RHOBTB3 is a negative regulator of the Warburg effect. (A) Knockout of RHOBTB3 elevates the expression of HK2, LDHA GLUT1 and PDK1. RHOBTB3^−/− MEFs and WT MEFs were maintained in normoxia or exposed to hypoxia for 16 h. Cells were then lysed and the protein extracts were analyzed by immunoblotting with antibodies indicated. (B) RHOBTB3 deficiency leads to increased mRNA levels of GLUT1 and LDHA. Total RNAs from RHOBTB3^−/− MEFs and WT MEFs, maintained in normoxia or exposed to hypoxia for 16 h, were purified, and analyzed by real-time PCR analysis for the expression levels of GLUT1 and LDHA. Values are presented as mean ± SEM, n = 3 for each group, three replicate experiments. ^***P< 0.001 (ANOVA followed by Tukey). (C, D) RHOBTB3 decreases rates of glucose consumption (C) and lactate production (D).
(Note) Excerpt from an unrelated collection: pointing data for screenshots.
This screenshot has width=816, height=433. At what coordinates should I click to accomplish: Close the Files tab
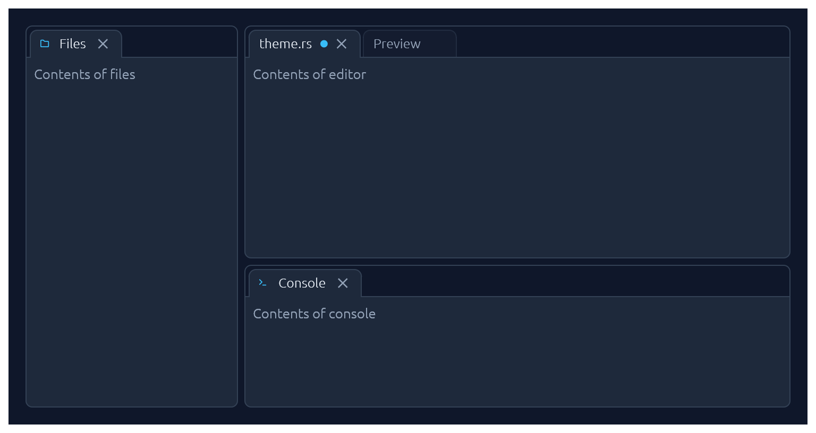click(103, 44)
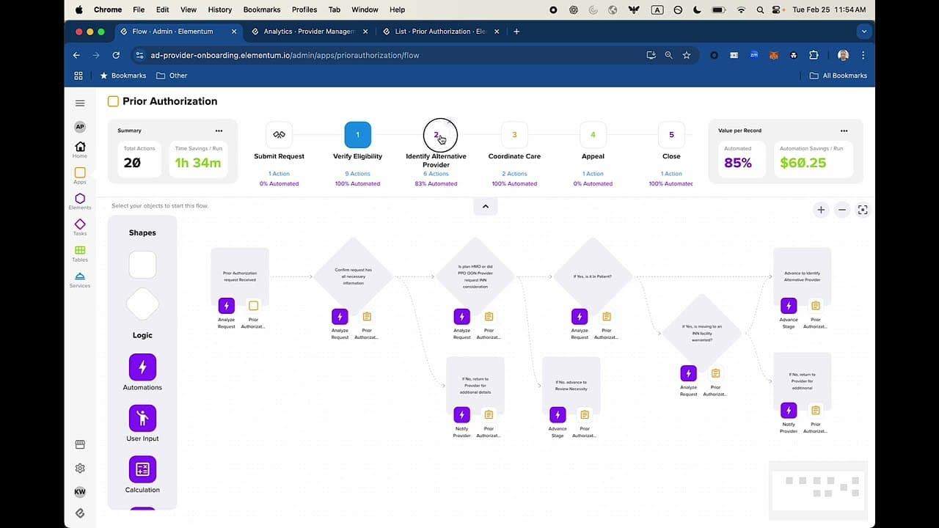This screenshot has height=528, width=939.
Task: Zoom in on the flow canvas
Action: pos(821,210)
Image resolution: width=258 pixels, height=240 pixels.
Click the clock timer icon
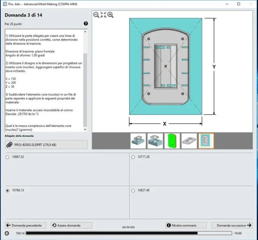7,233
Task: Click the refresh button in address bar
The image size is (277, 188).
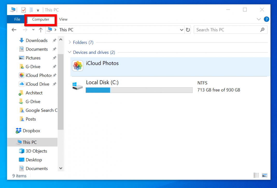Action: click(188, 30)
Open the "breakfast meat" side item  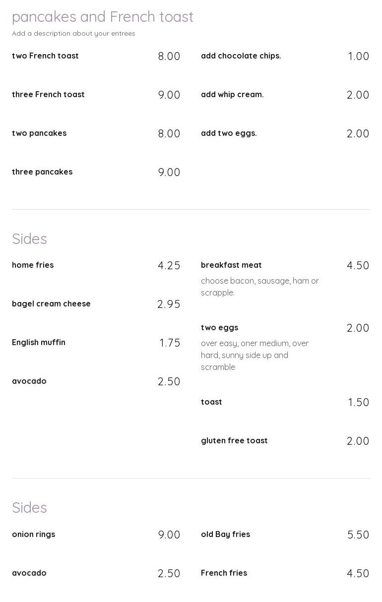(x=231, y=265)
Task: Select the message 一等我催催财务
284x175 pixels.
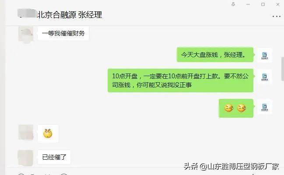Action: (x=63, y=33)
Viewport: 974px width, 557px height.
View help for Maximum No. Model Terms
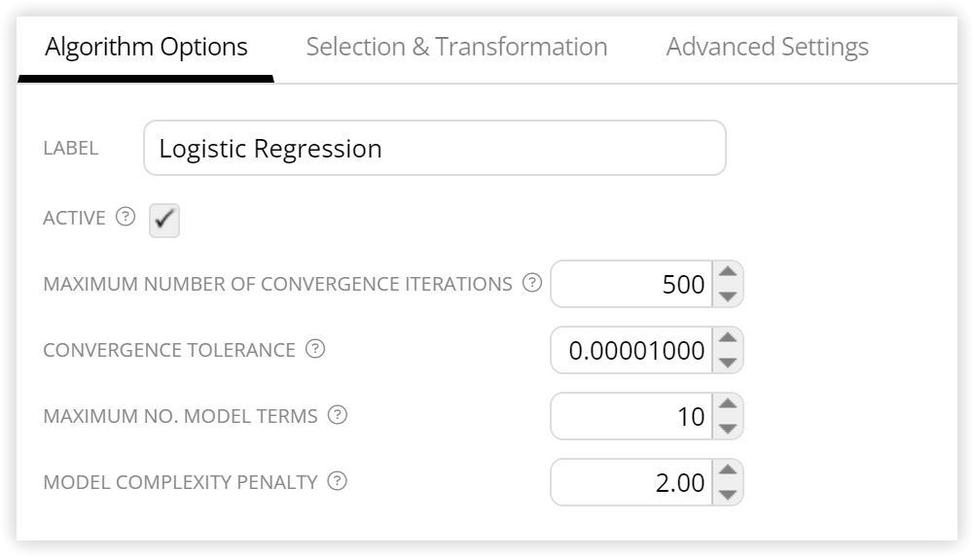(x=338, y=415)
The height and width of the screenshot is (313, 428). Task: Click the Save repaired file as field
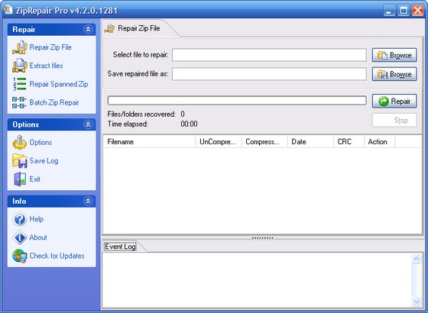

RHOBTB3^−/− and WT MEFs were maintained in normoxia or exposed to hypoxia for 8 h, and glucose consumption rates (C) and lactate production rates (D) were measured. Values are presented as mean ± SEM, n = 3 for each group, ^***P< 0.001 (ANOVA followed by Tukey). (E, F) RHOBTB3 and LIMD1 cooperatively decrease glucose consumption (E) and lactate production (F). HEK293T cells were infected with lentiviruses expressing siRNAs targeting GFP, RHOBTB3 and/or LIMD1. At 16 h post-infection, cells were maintained in normoxia or exposed to hypoxia for 8 h and glucose consumption rates (E) and lactate production rates (F) were measured. Values are presented as mean ± SEM, n = 3 for each group, ^*P< 0.05, ^**P< 0.01, ^***P< 0.001 (ANOVA followed by Tukey).